> **Source data**:
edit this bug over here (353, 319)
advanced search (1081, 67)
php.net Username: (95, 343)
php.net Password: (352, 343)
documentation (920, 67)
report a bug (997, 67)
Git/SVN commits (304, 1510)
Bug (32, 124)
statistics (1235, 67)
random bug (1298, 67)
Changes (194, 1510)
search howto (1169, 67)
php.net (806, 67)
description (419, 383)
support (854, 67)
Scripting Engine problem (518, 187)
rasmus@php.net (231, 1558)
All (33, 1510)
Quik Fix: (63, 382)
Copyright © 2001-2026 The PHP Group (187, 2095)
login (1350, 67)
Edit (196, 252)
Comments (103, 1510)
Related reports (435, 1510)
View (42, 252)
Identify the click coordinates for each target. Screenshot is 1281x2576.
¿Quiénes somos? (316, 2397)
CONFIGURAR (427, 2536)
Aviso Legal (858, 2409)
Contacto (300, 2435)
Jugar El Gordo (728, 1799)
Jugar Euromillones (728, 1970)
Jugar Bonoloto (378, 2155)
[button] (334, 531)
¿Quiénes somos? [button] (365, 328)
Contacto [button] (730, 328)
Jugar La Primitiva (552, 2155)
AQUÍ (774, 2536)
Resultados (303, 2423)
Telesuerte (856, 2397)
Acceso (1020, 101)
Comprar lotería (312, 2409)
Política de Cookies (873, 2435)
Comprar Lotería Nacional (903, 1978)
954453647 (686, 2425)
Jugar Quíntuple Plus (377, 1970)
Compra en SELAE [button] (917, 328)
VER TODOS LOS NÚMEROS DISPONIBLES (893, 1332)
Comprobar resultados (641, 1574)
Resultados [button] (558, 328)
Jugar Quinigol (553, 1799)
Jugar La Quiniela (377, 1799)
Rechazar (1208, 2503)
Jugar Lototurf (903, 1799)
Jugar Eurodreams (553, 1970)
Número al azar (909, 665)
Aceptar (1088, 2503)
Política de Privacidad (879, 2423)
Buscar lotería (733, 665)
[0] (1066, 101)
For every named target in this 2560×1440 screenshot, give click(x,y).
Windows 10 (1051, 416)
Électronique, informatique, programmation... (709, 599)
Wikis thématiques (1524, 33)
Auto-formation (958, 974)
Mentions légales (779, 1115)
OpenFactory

> **Exercise objective**: Reproduce the line containing "For every named" and every line after it. Stop at the last line of the records, and add nothing.

> **Solution to this problem**:
For every named target in this 2560×1440 screenshot, give click(x,y).
Windows 10 (1051, 416)
Électronique, informatique, programmation... (709, 599)
Wikis thématiques (1524, 33)
Auto-formation (958, 974)
Mentions légales (779, 1115)
OpenFactory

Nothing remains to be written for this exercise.